FashionUnited: How did the idea for EDITD come to you?
Julia Fowler: The idea for EDITD came from my own personal need.  As a designer, I tangibly felt that there wasn't enough information out there to do my job properly, and when I asked around, my colleagues felt like that too. As a designer, your job is to produce product that people will love and want to buy, you need to understand everything about your customer. I wanted that knowledge.
 
FU: Can you give me an overview of the service you offer?
Geoff Watts: If you think about that knowledge Julia wanted, that's really what we've built.
What a consumer does is made up of influential opinions (like blogs, personalities, celebrities, magazines, or their friends), the retail market (what they can buy), and intimate knowledge of culture and the arts. We have dashboards that show how hot a particular trend is, what price point it's at, what colourway is selling well, when it was first dropped and the date you shouldn't consider dropping a new product after.  We also monitor things like online visual merchandising, runway shows, key blogs and everything else that matters to fashion.
 
FU: How do you see yourself as different from traditional trend forecasting? And something niche in a saturated market?
JF: Seasonal fashion is slipping into the history books, so forecasting needs to adapt.
When you think about what's been happening in the world over the last 5 years, people have gained this new ability to express themselves so much more rapidly.  We now know when an influential person has a view about a collection, because they broadcast it on Twitter from the front row of the show. It's obvious when you think about it, we should integrate those expressions into products.  Considering the industry can produce so much more quickly now also, it does seem a little crazy to gaze into crystal balls instead of measure what's going on out there.
 
FU: Don’t you think fashion has become too fast, trend led and ‘over cycled’ already?
JF: No.  I love seeing different things whenever I go shopping, and I'm not sure how that could ever be a negative!
Creative genius always needs to exist, to spark revolutions.  But since time immemorial in every form of art and design there have been "movements" - it's not a coincidence that Art Nouveau looked a certain way.  That wouldn't happen if creative genius worked in a vacuum.
 
FU: How do you see real time data as continuing to revolutionise the fashion landscape?
JF: Feedback on products from the shop floor has always been super valuable.  That's a kind of data - fundamentally, data just means information. Design is built on information.  Now we can measure this globally and instantly, and pull it together to inform design.
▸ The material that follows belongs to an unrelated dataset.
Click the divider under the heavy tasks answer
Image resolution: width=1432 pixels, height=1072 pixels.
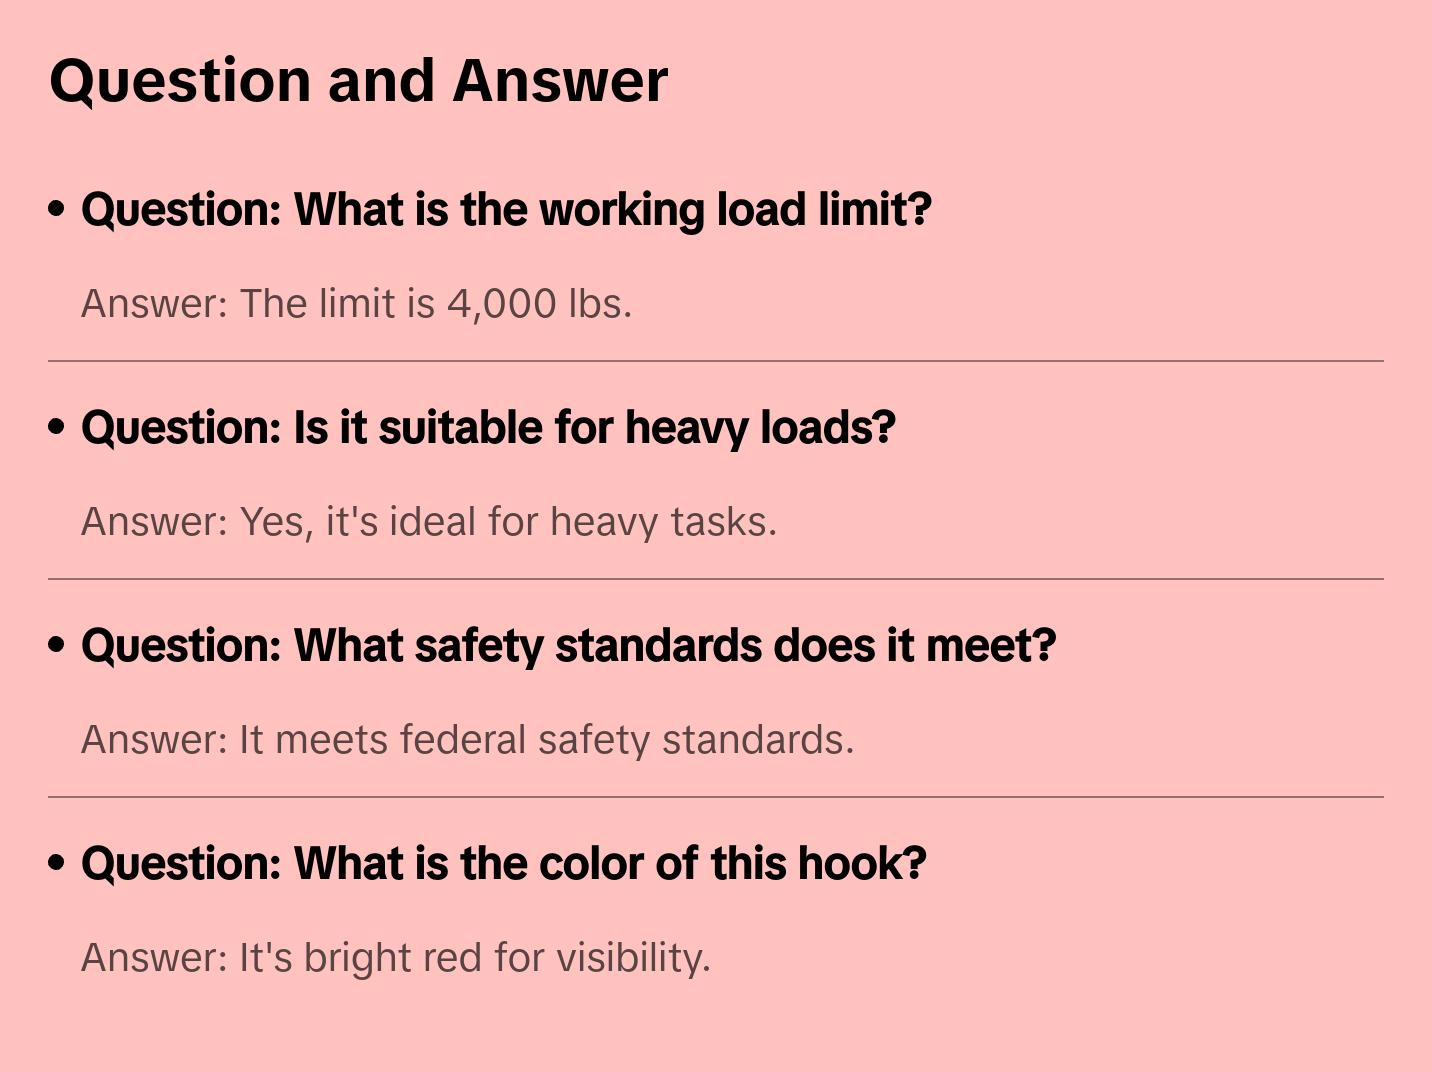(x=715, y=579)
GW: We see it as a fait accompli - as it has been in other industries.  Real time data really runs the most successful fashion brands now - virtually everyone has fantastic sales reporting tools to understand what's selling day-by-day.  It's this new ability to understand the full market instantly that's going to be transformative.
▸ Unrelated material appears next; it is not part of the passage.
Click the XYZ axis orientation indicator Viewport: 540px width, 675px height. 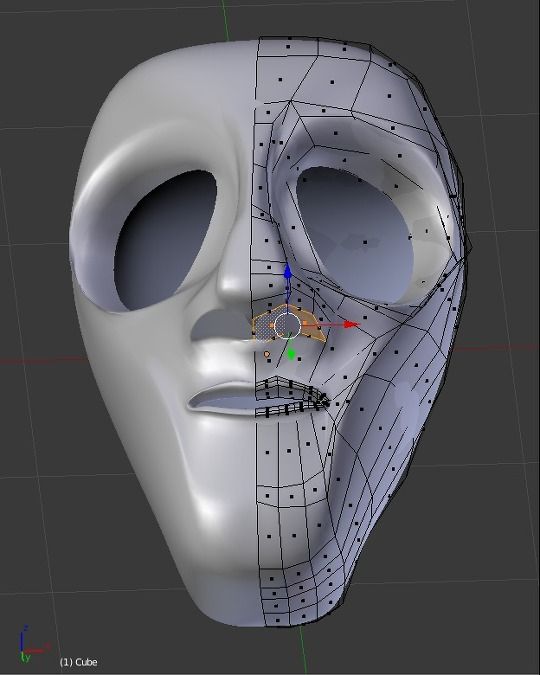pos(31,644)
For consumers, it's an amazing future too - because the industry can now pick up on grassroots much more rapidly, and address niches - so the chances are if you're thinking you might want something, it'll be in the shops.  That's a huge benefit!
 
FU: How are you looking to keep developing EDITD?
GW: Capitalising on some great investment we've got, we are adding new features and data all the time, that's the exciting part.  As time goes by, we've built and built on the platform - and the new ways to express and visualise all the information we hold are very powerful.
JF: Wherever the customers take us is where we'll go - everything we've built so far has come from a genuine need, so the direction we take it will be to help underpin the massive changes going on in the industry.
 
FU: How do you see the fashion landscape forever changing in these new digital days?
JF: It's clearly already changed.  Now that people can communicate with each other worldwide in the blink of an eye, there's really much more similarities between markets.
 
FU:How do you see the future of fashion?
JF: More personalised, more rapid, and less wasteful.